2017: Josh Jones, Safety, NC State (Round 2, #61 Overall)

After just three seasons, Josh Jones has already found his way to three different NFL teams. After two years with the Packers, in which 12 times in 29 games, Jones was waived in 2019 before the season began. He appeared in six games with Dallas, recording two tackles, before being waived late in the year. Jacksonville claimed him in December. While his career is ongoing, the Packers got part-time play out of a second-round pick just a few seasons ago, so it's hard to consider this a bargain. The Packers went defense with their first four picks, with Kevin King and Montravious Adams still remaining on the team. Of their seven Day-3 picks (rounds four through seven), Aaron Jones clearly stands out as the top pick perhaps in this entire draft class. Jamaal Williams, another running back who was taken one round earlier, in the fourth, by the Packers, has shown some flashes in a reserve role for Green Bay.

2018: J'Mon Moore, Wide Receiver, Missouri (Round 4, #133 Overall)
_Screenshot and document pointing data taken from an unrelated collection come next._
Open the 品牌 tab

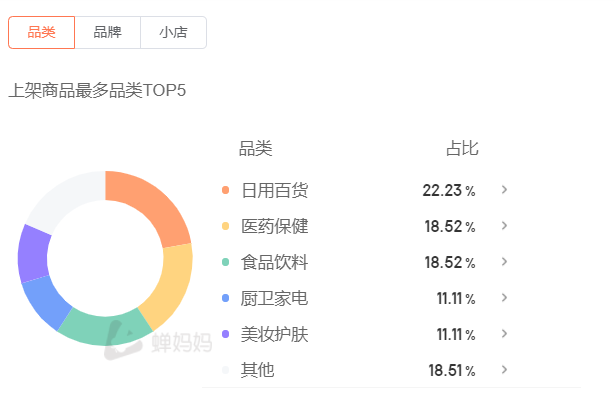[108, 32]
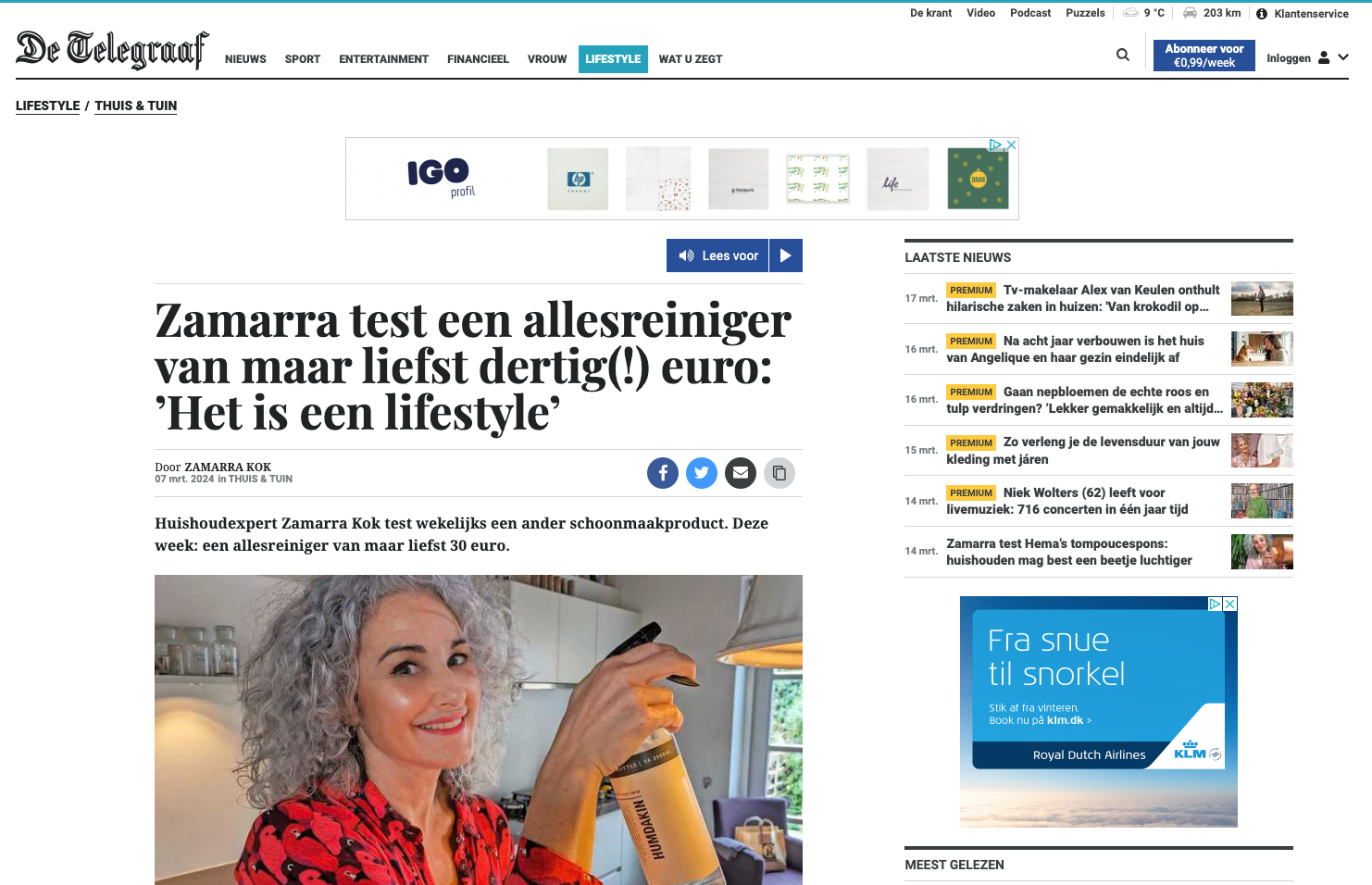This screenshot has height=885, width=1372.
Task: Click the De Telegraaf logo
Action: (112, 50)
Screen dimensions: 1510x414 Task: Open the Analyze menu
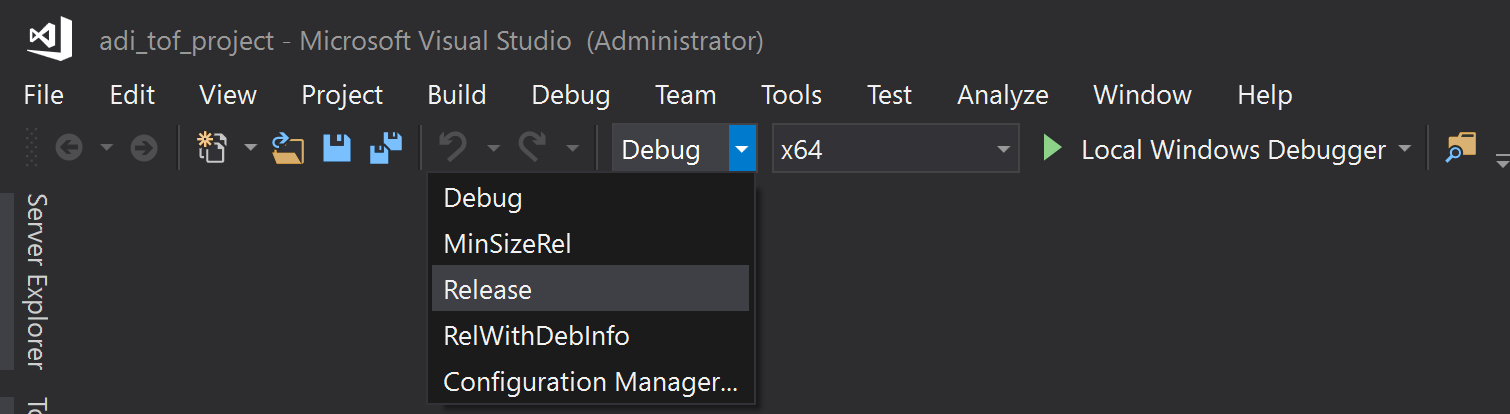pyautogui.click(x=1002, y=95)
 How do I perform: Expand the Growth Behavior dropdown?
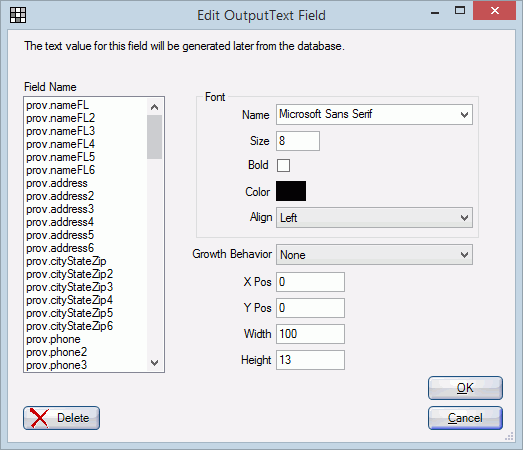click(374, 255)
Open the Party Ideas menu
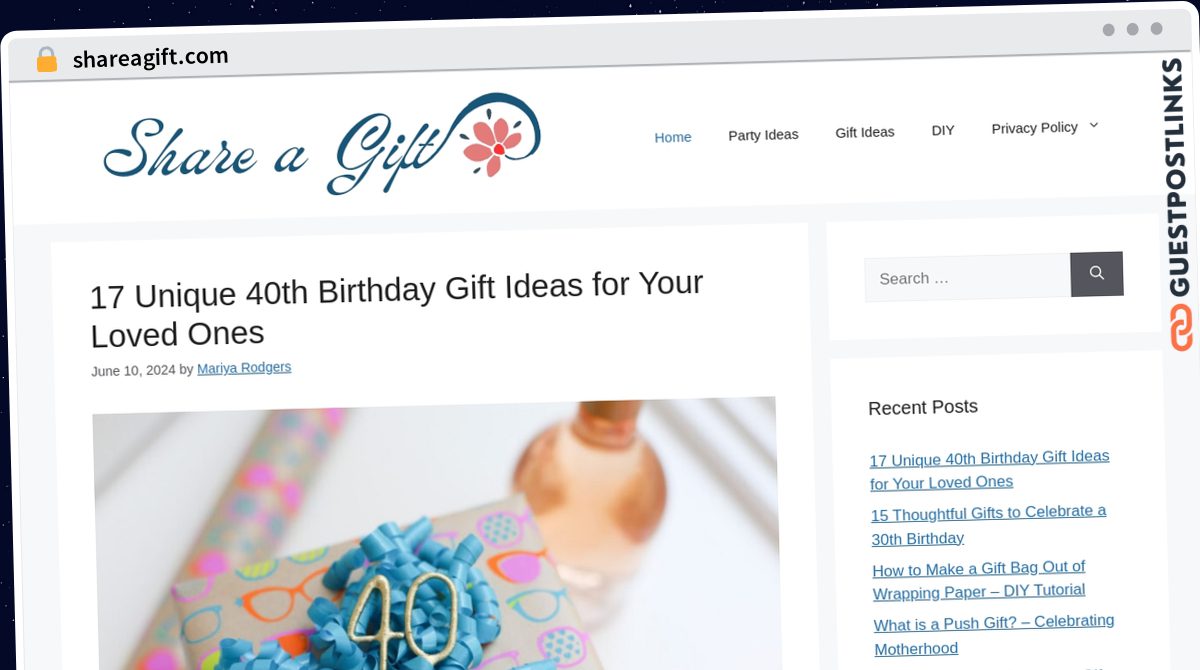 click(763, 134)
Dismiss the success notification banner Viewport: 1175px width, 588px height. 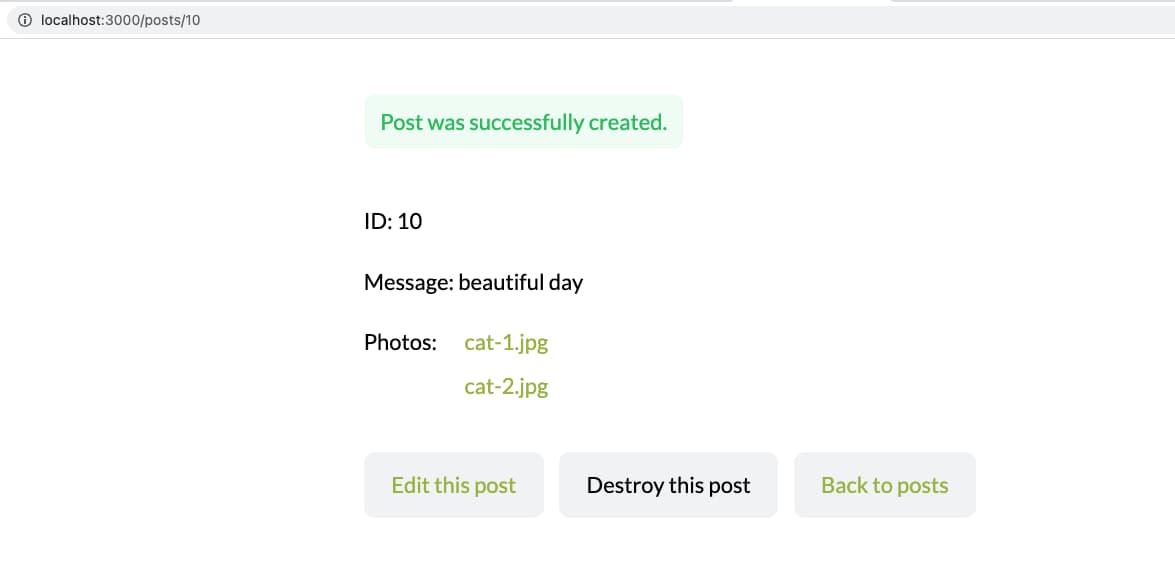point(524,122)
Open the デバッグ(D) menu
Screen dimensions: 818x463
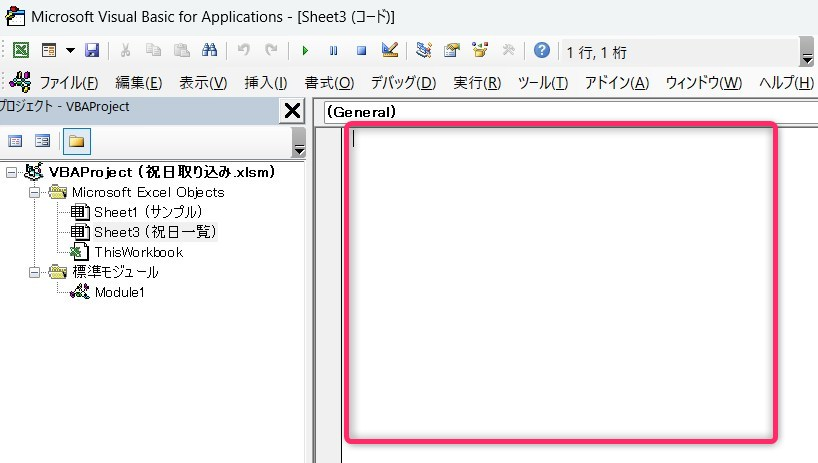[x=403, y=82]
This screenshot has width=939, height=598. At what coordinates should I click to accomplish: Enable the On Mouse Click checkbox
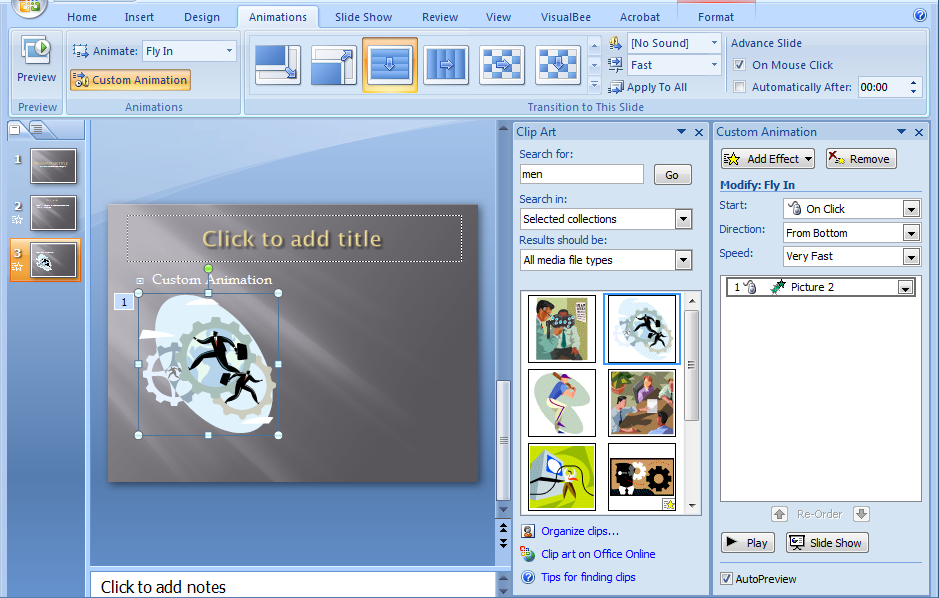pos(739,65)
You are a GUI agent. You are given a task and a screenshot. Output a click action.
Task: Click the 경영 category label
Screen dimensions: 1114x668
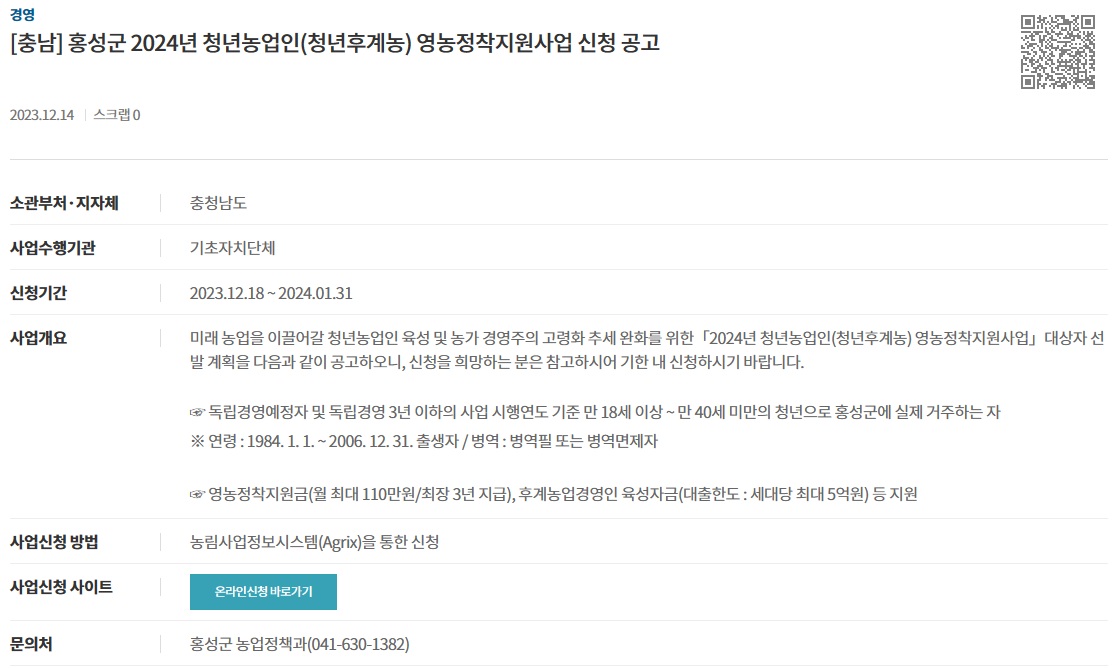tap(22, 15)
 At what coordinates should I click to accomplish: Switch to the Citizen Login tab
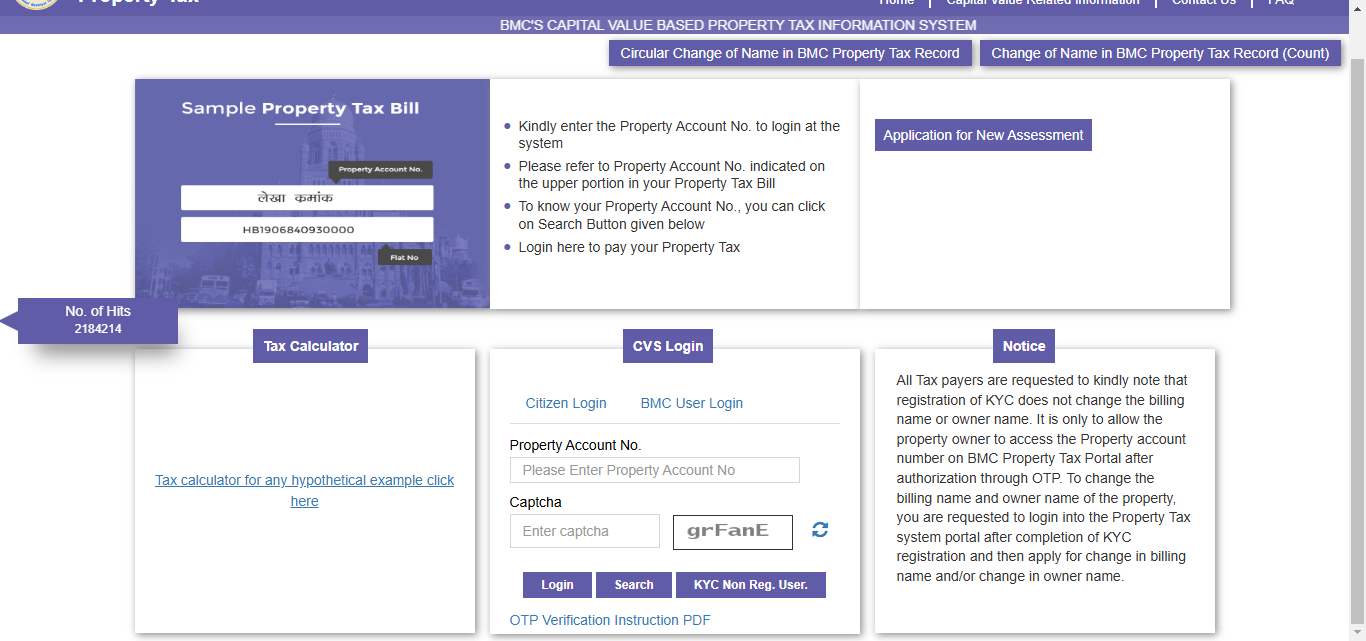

While not a first- or second-day selection, J'Mon Moore was the first of three receivers selected in 2018. The speedster from Missouri played in 12 games for the Packers his rookie year, catching just two passes, and was waived before the 2019 season. Moore eventually landed on the Cleveland Browns practice squad, and is currently signed by the Browns as of December. Green Bay went defense with their first three picks, and all three picks remain after two seasons. In addition to Moore, Green Bay also drafted Marquez Valdes-Scantling and Equinimeous St. Brown at receiver in this Draft, both of whom are still on the roster. The Packers picked up two of their three specialists in this Draft as well, punter J.K. Scott and long snapper Hunter Bradley, in the back half.

2019: Too Early To Tell!

One season in, all four of the Packers' top-75 selections are in line for significant role upgrades in 2020. Rashan Gary played in all 16 games, while Darnell Savage started all 14 games he appeared in, showing playmaking prowess at times during his first campaign. It took Elgton Jenkins just two games to take over a starting spot up front on the offensive line for the Packers, and he appears to be a mainstay there for the long-term future. Jace Sternberger played in just six games at tight end after dealing with injuries all season, but appeared in both playoff games, catching a touchdown against San Francisco. It's too early to tell if any of the players from this year's class are going to be busts, and for Green Bay's sake, the hope is that won't be the case.